Un premier film remarqué à Sundance et qui, sur un sujet délicat, ose la retenue et la pudeur. Perfectible, mais il serait vraiment dommage de passer à côté, tant il marque la révélation d'un cinéaste à suivre et d'une actrice incroyable.
La difficulté, lorsque l'on est un jeune cinéaste, est sans aucun doute de ne pas céder à la facilité. Facilité du genre, facilité des références, facilité du casting, facilité des effets de mise en scène... Voilà une réflexion qu'a dû se poser Sean Durkin en entamant son premier projet de long-métrage. Mais en abordant un sujet qui pourrait être tabou (comment se reconstruire après avoir vécu au sein d'une secte ?), Durkin choisit la voie de l'intime et du souvenir, en lieu et place d'une débauche inappropriée de sentimentalisme ou de voyeurisme. S'il ne dévoile que par fragments la vie au sein de cette communauté sectaire, le film préfère s'attarder sur la relation conflictuelle de la jeune protagoniste à sa sœur et au mari de celle-ci. Ayant perdu son identité propre, comme l'indique le titre du film (Martha est son prénom, Marcy May celui donné par le gourou et Marlene celui utilisé par les filles de la secte pour répondre au téléphone), elle tente de se reconstruire, quitte à perdre parfois pied, entre fantasmes, souvenirs et réalité.

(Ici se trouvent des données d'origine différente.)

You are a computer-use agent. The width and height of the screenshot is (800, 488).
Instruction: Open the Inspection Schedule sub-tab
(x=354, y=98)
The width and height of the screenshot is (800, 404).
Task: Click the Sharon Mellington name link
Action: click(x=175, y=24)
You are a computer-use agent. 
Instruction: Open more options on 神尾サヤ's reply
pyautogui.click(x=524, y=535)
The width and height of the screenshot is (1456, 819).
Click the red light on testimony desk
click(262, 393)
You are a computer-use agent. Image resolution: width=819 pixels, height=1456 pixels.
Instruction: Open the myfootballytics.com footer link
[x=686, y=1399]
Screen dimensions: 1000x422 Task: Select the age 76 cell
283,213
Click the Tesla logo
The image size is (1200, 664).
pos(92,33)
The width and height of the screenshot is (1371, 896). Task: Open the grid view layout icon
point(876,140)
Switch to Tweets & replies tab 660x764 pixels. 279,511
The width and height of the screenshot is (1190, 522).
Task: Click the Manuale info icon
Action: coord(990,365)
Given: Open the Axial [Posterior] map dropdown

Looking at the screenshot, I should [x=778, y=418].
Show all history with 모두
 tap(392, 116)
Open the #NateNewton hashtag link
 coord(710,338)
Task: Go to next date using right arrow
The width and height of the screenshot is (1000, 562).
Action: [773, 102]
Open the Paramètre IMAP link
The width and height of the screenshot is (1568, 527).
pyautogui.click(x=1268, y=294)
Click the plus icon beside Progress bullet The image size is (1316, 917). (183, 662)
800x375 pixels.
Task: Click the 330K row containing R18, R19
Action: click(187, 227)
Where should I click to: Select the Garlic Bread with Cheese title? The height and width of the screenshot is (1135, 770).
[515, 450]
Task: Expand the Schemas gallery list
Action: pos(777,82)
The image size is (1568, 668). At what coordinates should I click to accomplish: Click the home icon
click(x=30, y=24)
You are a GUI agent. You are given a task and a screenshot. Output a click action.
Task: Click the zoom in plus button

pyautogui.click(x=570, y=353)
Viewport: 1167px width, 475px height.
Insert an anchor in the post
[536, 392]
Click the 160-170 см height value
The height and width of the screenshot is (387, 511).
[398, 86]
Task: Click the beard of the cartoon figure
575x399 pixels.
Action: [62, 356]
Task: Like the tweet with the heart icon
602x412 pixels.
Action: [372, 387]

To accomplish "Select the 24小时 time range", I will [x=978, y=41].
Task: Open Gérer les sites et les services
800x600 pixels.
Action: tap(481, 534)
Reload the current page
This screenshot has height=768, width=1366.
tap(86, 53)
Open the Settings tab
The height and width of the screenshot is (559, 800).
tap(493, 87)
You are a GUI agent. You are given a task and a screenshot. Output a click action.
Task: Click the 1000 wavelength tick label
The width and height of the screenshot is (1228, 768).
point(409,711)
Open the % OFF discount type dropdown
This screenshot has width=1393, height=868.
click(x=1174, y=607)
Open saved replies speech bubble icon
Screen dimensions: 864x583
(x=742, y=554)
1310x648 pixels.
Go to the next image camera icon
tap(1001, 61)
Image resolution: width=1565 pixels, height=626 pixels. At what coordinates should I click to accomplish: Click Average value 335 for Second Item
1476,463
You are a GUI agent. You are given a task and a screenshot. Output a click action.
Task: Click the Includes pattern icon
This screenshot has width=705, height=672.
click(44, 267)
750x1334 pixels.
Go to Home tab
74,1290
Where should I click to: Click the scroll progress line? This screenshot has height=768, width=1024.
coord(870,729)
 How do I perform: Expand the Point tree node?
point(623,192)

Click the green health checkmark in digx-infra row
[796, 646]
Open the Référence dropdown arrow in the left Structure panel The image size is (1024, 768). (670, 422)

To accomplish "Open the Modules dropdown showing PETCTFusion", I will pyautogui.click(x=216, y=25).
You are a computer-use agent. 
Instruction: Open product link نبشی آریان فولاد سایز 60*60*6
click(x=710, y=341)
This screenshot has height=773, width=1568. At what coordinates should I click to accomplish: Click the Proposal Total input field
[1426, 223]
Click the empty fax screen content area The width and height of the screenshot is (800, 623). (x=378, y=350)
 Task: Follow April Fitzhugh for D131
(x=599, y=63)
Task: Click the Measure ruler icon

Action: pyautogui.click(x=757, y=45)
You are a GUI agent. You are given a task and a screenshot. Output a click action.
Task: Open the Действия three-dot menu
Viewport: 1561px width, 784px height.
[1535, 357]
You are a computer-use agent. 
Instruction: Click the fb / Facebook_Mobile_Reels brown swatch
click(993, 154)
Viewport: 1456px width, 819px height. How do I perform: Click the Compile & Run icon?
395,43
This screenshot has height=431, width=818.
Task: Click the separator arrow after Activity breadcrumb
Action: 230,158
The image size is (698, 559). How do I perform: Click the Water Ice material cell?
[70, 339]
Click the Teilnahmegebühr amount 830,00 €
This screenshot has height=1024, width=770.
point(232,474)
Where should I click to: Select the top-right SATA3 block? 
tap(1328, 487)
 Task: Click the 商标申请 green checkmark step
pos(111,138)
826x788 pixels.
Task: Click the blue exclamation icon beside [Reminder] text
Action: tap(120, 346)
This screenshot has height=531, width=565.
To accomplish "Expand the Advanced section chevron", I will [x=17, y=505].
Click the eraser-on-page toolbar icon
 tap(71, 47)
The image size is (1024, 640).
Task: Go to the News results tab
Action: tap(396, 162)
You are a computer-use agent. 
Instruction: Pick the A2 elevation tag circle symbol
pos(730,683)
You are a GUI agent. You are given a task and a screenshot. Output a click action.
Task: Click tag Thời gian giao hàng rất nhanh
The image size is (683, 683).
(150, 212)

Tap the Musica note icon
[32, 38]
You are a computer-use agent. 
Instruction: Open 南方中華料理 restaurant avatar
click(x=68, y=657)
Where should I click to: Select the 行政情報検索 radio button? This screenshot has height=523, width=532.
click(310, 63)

Porté par une mise en scène faussement naturaliste, dans laquelle Sean Durkin joue de larges cadrages fixes parfois parasités par de légers zooms isolant Martha des autres protagonistes, et par un design sonore immersif et trompeur, Martha Marcy May Marlene ne serait pourtant rien sans ses incroyables acteurs. Pour son premier film, la cadette des sœurs Olsen s'approprie le rôle avec un talent rare. Entre fausse candeur, naïveté désarmante et charme naturel, Elizabeth Olsen parvient à rendre palpable les tourments identitaires et familiaux d'une jeune fille tombée entre les griffes d'une figure paternelle aussi séduisante que dangereuse. Ce gourou au charisme évident, très loin des clichés inhérents à ce type de personnage, c'est le génial John Hawkes qui l'incarne, aussi marquant que dans le très beau Winter's Bone. Peu présent à l'écran, il n'en reste pas moins en permanence à l'esprit du spectateur et de Martha : il suffira d'une séquence magnifique où l'acteur chante une sublime balade à l'intention de la jeune fille perdue, pour que tout bascule. Et nos repères avec.
Portrait bouleversant d'une jeunesse dont les repères sociaux, familiaux et identitaires, pas encore établis, peuvent vaciller à tout instant, Martha Marcy May Marlene prouve qu'une histoire belle et simple, mais terriblement vraie, n'a pas besoin de fioritures pour s'exprimer. Et c'est là la marque des plus grands.